De tout temps, le capital et le pouvoir à son service ont reculé, des changements ont été obtenus uniquement par la lutte anticapitaliste dans les entreprises, par le rassemblement du mouvement populaire dans la lutte. Cela a été le cas en 1936, en 1968, en 1995…

 

C’est la lutte de classe des travailleurs qui est décisive. Tout le reste n’est que duperie et conduit le mouvement populaire à l’attentisme.

 

Oui il faut un service public nationalisé de la Poste, c’est la condition pour permettre son développement au service de la nation toute entière.

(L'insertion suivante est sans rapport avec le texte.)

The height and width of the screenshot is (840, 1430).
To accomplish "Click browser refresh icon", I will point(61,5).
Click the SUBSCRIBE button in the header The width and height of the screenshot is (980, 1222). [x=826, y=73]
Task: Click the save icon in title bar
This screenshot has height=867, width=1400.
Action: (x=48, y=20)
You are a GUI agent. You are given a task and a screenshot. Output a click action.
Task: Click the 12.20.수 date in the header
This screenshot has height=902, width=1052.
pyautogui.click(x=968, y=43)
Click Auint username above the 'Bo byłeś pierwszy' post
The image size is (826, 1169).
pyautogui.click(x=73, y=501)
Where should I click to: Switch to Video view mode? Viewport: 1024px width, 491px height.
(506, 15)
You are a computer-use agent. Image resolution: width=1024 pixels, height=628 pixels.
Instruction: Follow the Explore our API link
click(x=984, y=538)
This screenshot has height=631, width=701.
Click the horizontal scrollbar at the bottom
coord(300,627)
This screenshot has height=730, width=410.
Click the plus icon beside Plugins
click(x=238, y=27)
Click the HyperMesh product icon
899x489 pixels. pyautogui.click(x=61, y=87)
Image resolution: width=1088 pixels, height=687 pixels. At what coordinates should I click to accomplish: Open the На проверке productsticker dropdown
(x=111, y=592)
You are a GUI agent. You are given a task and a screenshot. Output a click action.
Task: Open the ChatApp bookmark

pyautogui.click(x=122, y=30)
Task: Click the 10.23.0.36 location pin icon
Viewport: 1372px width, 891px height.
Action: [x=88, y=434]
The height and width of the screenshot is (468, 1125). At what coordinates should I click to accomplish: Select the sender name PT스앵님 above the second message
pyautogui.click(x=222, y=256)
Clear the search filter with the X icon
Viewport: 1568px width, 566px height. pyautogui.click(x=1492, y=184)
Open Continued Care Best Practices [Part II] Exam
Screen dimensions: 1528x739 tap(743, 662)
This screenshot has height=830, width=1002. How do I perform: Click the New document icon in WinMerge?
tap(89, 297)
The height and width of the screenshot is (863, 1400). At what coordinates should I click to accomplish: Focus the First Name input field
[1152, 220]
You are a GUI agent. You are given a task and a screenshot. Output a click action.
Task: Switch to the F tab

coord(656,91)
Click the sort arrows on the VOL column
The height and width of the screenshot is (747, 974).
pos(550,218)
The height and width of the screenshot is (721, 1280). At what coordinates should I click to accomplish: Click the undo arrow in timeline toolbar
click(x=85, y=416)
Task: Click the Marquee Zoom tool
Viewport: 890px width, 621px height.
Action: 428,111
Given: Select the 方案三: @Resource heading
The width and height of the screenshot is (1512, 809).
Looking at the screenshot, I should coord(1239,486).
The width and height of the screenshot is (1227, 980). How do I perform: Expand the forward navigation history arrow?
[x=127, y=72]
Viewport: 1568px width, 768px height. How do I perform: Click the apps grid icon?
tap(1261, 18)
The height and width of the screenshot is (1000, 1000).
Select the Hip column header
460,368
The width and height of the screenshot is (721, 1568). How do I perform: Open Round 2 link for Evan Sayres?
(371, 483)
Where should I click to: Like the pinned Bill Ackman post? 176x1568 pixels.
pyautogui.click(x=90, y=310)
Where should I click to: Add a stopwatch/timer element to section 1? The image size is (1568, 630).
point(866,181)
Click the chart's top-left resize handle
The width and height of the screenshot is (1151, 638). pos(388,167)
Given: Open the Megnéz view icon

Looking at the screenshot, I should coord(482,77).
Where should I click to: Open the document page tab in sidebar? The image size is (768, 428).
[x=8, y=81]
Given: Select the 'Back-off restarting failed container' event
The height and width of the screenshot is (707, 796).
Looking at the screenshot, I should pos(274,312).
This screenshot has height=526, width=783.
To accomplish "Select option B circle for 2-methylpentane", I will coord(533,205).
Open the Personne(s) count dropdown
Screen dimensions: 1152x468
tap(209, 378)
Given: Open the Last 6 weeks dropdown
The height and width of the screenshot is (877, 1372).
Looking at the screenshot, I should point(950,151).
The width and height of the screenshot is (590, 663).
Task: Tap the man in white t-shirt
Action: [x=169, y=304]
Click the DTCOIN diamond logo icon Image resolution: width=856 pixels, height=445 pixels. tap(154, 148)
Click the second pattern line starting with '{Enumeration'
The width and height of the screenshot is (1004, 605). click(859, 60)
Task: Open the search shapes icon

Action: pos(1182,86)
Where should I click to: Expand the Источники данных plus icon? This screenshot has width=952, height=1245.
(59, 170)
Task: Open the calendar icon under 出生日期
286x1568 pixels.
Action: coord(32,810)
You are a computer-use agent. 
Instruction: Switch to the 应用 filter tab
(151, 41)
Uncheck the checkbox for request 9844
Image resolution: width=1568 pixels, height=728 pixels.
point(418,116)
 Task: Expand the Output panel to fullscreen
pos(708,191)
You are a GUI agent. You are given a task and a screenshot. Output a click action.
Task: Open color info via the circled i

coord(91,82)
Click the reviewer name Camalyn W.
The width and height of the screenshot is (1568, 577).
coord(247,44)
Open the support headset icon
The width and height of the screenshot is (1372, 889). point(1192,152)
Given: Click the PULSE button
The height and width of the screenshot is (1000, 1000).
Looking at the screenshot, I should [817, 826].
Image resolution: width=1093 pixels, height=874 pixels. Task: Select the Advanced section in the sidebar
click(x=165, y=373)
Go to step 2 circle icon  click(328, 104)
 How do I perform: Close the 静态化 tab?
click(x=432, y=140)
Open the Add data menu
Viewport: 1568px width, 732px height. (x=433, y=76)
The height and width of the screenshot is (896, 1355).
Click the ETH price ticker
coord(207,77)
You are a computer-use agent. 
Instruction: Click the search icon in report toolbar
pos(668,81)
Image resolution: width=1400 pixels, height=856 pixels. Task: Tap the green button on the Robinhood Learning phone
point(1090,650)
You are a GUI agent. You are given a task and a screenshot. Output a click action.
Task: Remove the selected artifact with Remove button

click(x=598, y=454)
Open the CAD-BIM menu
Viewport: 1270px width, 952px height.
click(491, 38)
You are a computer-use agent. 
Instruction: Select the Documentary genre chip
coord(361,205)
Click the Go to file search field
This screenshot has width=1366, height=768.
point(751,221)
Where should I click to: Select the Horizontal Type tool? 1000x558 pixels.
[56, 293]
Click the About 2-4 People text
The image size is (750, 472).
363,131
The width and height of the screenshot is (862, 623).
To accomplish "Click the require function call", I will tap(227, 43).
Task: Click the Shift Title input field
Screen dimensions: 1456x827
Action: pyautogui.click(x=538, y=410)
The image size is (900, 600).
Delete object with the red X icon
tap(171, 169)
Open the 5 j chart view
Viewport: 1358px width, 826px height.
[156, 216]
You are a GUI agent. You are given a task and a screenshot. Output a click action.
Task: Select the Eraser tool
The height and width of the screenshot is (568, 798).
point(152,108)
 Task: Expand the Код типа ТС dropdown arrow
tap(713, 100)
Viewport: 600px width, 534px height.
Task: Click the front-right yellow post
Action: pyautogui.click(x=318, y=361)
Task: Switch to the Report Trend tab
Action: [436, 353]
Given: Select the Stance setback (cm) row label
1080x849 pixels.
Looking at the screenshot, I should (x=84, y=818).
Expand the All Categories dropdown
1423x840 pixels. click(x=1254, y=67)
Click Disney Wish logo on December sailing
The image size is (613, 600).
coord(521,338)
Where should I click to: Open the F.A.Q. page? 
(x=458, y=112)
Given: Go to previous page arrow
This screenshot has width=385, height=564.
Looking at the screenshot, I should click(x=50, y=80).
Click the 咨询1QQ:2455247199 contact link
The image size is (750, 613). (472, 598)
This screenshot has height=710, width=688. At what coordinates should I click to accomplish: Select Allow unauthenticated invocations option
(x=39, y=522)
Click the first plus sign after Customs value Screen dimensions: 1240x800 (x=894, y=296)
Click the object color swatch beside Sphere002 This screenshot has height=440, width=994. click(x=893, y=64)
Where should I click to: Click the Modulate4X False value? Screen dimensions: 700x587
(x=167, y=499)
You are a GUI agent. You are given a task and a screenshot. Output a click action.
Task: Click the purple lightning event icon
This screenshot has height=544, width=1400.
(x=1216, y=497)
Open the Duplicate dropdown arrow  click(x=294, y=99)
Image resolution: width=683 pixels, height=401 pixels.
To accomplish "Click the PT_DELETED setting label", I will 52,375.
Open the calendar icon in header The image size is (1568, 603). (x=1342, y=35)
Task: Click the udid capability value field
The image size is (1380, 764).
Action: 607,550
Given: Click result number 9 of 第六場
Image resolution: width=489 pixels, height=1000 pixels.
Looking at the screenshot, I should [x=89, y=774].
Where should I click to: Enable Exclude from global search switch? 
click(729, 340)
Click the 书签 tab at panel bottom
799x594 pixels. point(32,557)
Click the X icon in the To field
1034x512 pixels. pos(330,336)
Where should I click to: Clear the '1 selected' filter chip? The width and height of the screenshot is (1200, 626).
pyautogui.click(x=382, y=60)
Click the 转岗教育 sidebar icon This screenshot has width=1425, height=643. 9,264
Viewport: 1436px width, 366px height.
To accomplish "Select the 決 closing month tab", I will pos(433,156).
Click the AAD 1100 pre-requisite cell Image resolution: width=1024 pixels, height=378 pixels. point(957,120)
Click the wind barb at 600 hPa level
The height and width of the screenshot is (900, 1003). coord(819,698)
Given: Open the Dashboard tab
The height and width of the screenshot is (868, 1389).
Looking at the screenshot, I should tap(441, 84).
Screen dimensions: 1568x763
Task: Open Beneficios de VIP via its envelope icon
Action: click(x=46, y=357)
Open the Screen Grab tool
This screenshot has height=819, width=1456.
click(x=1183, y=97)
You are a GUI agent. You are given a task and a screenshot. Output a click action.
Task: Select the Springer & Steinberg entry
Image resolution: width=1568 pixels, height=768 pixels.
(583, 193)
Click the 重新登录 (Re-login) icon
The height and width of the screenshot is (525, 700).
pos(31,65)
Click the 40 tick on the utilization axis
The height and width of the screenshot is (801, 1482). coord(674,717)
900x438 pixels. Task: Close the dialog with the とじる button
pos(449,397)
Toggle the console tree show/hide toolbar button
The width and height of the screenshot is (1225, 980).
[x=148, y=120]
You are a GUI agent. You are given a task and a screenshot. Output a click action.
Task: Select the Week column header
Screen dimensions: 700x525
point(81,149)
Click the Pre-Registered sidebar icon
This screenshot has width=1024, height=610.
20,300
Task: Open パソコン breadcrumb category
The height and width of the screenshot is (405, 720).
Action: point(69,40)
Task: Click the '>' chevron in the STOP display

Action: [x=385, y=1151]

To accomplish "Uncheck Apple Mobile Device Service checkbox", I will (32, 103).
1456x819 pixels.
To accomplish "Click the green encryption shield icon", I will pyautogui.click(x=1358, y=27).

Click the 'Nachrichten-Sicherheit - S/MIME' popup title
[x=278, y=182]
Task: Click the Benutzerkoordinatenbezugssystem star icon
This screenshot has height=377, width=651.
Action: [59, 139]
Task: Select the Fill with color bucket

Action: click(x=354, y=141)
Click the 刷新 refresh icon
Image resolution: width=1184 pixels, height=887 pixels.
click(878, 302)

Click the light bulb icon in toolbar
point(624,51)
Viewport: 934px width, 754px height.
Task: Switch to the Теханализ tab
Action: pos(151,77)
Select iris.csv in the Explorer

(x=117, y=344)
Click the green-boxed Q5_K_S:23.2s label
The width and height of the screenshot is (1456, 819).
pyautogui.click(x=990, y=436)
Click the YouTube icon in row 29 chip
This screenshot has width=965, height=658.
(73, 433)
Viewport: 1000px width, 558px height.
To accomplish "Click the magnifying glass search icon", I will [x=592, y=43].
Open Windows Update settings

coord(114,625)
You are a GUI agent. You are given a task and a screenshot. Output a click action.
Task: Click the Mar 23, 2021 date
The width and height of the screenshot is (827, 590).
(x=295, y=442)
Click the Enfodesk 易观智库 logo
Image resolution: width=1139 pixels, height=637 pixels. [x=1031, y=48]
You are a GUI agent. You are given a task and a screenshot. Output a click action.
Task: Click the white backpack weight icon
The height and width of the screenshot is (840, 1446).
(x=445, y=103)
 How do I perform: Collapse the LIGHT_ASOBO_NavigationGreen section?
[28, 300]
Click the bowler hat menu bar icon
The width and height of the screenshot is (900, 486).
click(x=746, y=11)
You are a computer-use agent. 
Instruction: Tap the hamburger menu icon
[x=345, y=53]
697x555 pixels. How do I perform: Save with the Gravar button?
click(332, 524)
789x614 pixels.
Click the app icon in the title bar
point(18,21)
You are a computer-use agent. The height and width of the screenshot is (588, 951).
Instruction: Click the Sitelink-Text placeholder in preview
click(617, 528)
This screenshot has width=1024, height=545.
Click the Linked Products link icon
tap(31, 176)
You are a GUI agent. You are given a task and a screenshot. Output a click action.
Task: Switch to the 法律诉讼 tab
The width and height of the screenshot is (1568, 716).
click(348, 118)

Ce qui fera reculer le gouvernement, ce qui imposera un changement fondamental de politique, aujourd’hui comme hier c’est le combat sans ambiguïté contre le capital, à la poste comme ailleurs.

 

 

Quelques points d’histoire :

*1989 : Paul Quilès Ministre socialiste du gouvernement de gauche sous F. Mitterrand, décide l’éclatement des PTT. 1991 : France Télécom et  la Poste deviennent deux établissements distincts.

 

*1996 : F. Fillon Ministre de l’éphémère gouvernement Juppé fait voter la loi abolissant le monopole national de France-Télécom qui devient une société anonyme dont l’Etat français est  le seul actionnaire.

 

*1997 : le gouvernement de la gauche plurielle avec Jospin 1er Ministre, fait entrer la société France-Télécom en bourse.  Le gouvernement dont Strauss-Kahn est Ministre des finances décide l’ouverture de France-Télécom à la concurrence capitaliste.

 

*2004 : la privatisation de France-Télécom est faite.Le gouvernement de J.P. Raffarin sous Chirac cède une partie de ses actions pour passer au-dessous des 50%. France-télécom devient une entreprise privée.

 

*entre 1991 et 2009, tous les gouvernements de gauche comme de droite ont fermé massivement des bureaux de poste dans tout le pays. De 17.000, ils sont passés à moins de 11.000 aujourd’hui.

 

*dans le même temps 49.000 emplois ont été détruits.

 

*en 2008, la Poste a créé la Banque Postale. Elle a bénéficié du conseil de la Banque Rotchild pour modifier son statut.